INSTRUCTIONS TO FOLLOW: Go through the material below and state how many lines include "computer", giving the number only.
☆ ☆ ☆
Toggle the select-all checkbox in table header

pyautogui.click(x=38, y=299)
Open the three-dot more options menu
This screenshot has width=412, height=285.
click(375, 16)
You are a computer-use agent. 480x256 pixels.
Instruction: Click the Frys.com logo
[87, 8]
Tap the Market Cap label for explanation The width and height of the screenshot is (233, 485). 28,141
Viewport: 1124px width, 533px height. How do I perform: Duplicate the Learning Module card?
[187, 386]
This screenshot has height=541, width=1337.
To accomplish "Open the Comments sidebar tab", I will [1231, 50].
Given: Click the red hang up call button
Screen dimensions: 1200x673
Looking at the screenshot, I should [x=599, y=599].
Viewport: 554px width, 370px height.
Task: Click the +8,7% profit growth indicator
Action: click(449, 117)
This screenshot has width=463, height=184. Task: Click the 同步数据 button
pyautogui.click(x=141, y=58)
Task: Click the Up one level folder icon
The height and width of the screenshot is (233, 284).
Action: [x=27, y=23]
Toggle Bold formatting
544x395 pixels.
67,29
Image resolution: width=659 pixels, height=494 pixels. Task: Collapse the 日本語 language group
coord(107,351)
☆ ☆ ☆
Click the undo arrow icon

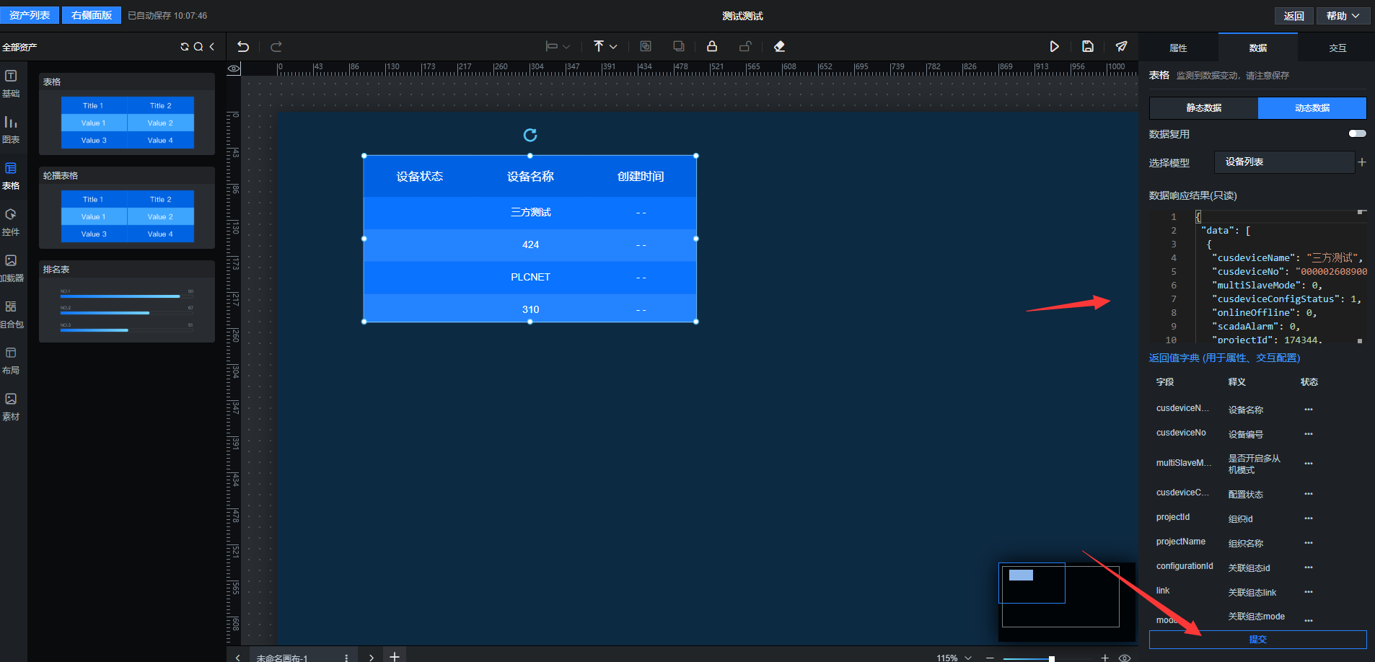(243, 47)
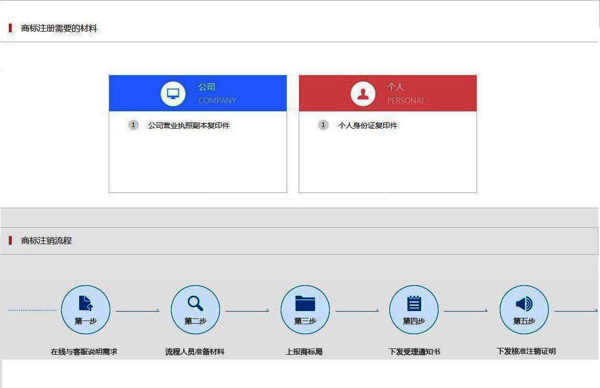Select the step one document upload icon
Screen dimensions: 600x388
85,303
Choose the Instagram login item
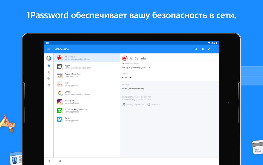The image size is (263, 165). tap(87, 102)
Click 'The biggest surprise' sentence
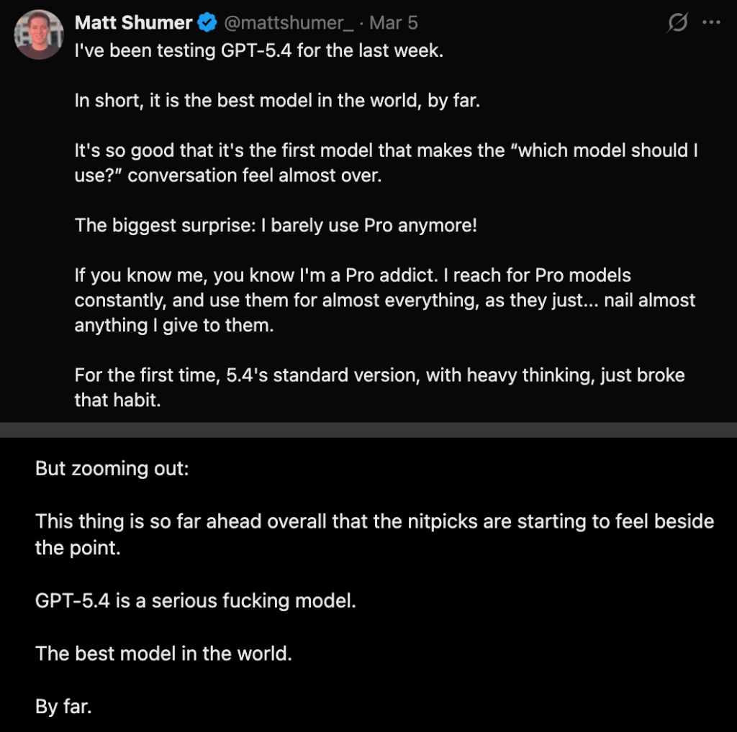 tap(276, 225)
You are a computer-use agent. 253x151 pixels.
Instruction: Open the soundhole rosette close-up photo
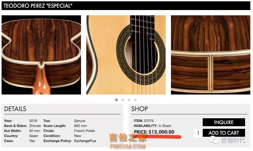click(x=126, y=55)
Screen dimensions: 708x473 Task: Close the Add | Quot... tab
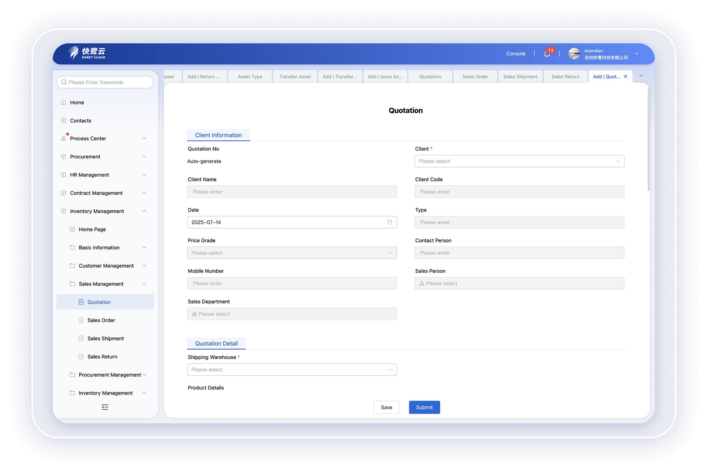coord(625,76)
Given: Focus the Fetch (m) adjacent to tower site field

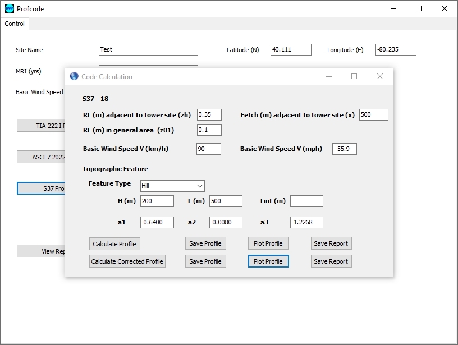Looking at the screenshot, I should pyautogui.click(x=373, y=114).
☆ ☆ ☆
EXERCISE OUTPUT: 2